§ **EXERCISE BRIEF**
Filter these entries down to lines holding "pyautogui".

§ **DATA FOR REVIEW**
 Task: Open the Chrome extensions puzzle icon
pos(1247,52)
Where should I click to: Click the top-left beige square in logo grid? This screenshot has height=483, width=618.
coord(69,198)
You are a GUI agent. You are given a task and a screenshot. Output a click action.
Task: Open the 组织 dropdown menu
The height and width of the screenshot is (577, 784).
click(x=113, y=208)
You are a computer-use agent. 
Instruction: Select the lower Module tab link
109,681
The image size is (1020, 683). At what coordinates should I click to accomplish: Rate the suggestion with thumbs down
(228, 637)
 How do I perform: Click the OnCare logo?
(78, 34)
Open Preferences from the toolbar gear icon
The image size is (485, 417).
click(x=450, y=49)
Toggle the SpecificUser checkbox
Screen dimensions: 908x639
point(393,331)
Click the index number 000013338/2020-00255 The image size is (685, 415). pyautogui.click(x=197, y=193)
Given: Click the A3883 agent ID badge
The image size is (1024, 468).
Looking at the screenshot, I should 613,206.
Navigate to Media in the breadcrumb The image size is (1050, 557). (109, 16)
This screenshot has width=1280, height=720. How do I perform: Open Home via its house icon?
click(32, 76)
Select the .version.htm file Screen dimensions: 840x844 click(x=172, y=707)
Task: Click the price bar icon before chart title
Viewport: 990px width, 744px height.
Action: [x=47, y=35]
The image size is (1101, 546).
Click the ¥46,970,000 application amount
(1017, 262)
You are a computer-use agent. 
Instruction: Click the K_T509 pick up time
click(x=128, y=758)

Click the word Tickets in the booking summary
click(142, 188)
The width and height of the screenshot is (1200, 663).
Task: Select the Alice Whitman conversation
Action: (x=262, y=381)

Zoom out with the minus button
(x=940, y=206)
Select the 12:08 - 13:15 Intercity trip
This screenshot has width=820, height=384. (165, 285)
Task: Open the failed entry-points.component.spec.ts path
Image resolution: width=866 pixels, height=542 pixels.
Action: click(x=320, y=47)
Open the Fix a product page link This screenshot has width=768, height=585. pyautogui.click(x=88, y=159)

§ **ANSWER AREA**
Click the index number 000013338/2020-00255 The image size is (685, 415). pyautogui.click(x=197, y=193)
Open the Fix a product page link This screenshot has width=768, height=585. pyautogui.click(x=88, y=159)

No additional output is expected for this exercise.